Allo stesso modo, un modello generativo non ripete ciò che ha visto nei dati, ma riutilizza ciò che ha appreso in forme ogni volta nuove, attivando traiettorie inferenziali che non erano contenute nei dati originari, ma che si generano nella relazione tra input, pesi interni e contesto d’uso. È un comportamento che assomiglia più a una plasticità performativa che a una reiterazione meccanica.
Ridurre tutto all’addestramento significa dunque commettere un errore epistemologico: scambiare la fase di apprendimento con quella di funzionamento, l’epistemogenesi con l’epistemica, la base con la funzione. È una forma di feticismo computazionale, che attribuisce al dataset un potere esplicativo che esso non ha più, nel momento in cui il modello è in azione.
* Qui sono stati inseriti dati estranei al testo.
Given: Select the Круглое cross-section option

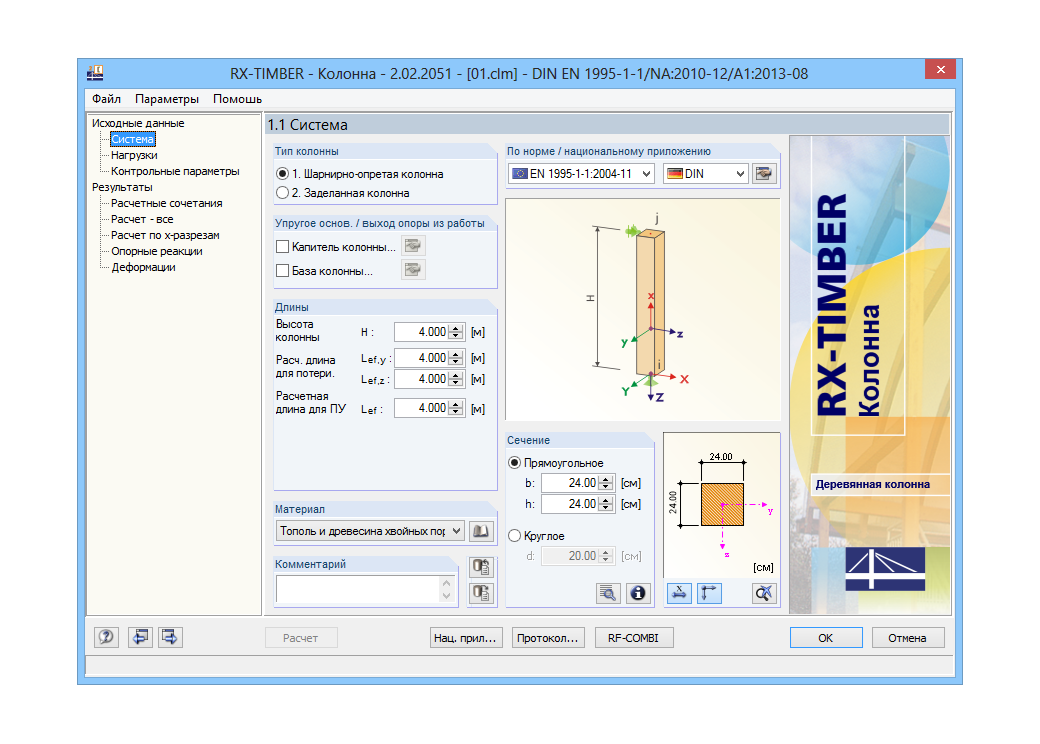Looking at the screenshot, I should pyautogui.click(x=515, y=534).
Comprendere davvero i modelli generativi significa allora spostare l’attenzione dal “da dove vengono” al “cosa fanno” e “come lo fanno”. E in questo passaggio si gioca la possibilità di un nuovo lessico critico e interpretativo per l’intelligenza artificiale.
Filosofia dell’intelligenza artificiale e sfida epistemologica
Pensare l’intelligenza artificiale in modo corretto richiede un salto concettuale. Il paradigma tradizionale – che vede la conoscenza come insieme di proposizioni vere, e l’intelligenza come loro manipolazione logica – non è più sufficiente. La generatività dell’IA apre a una epistemologia operativa, in cui la verità è secondaria rispetto alla funzionalità.
In questa cornice, è utile richiamare il concetto di «semantic capital» introdotto da Luciano Floridi: una risorsa informazionale che acquisisce valore in quanto produce senso. L’intelligenza artificiale generativa è, a tutti gli effetti, un agente di produzione semantica, che partecipa alla costruzione di ambienti cognitivi condivisi.
Non serve che “sappia” ciò che dice. È sufficiente che funzioni come se lo sapesse. Questo sposta il focus dal pensiero alla prassi, dalla coscienza alla coerenza, dalla verità alla plausibilità. È un ribaltamento che, se preso sul serio, mette in discussione molti dei nostri presupposti su linguaggio, conoscenza e agentività.
Il linguaggio come ambiente computazionale
L’intelligenza artificiale generativa ci costringe a rivedere anche il nostro modo di intendere il linguaggio. Non più come semplice strumento di espressione del pensiero, ma come ambiente in cui il pensiero prende forma. L’IA non si limita a usarlo: lo ricostruisce ad ogni output, lo riformula attraverso sequenze performative.
In questo, si avvicina paradossalmente a certe intuizioni dell’ermeneutica filosofica: l’interpretazione non è applicazione di regole, ma circolo dinamico tra parte e tutto, tra frase e contesto. Il modello, pur senza comprendere, simula un processo interpretativo. Non per introspezione, ma per calcolo strutturato. Non per coscienza, ma per inferenza.
Ciò che colpisce, in questi sistemi, è proprio la coerenza emergente: il modo in cui producono significati plausibili anche in assenza di conoscenza simbolica del mondo. È un’ermeneutica cieca, ma efficace. E questo è, forse, l’aspetto più filosoficamente inquietante della questione.
Conclusione: oltre la semplificazione
L’intelligenza artificiale generativa non è pensiero umano, ma nemmeno un semplice generatore di frasi. È un ibrido: una macchina che produce senso in assenza di comprensione, un agente linguistico che funziona senza soggettività. Pensarla solo in termini bayesiani significa semplificare ciò che invece richiede complessità.
Se vogliamo davvero comprendere il salto che questi sistemi rappresentano, dobbiamo abbandonare la rassicurante idea secondo cui “è solo statistica”. Perché non lo è. È qualcosa di nuovo: un’intelligenza implicita, contestuale, abdotta. Un dispositivo capace di costruire ipotesi linguistiche, e quindi di interferire nella nostra semiosfera.
Prenderla sul serio significa riconoscere il carattere strutturante della tecnologia linguistica, e iniziare a pensare l’intelligenza artificiale non come un calcolatore avanzato, ma come l’inizio di un nuovo ambiente cognitivo, in cui l’umano non è più l’unico produttore di senso.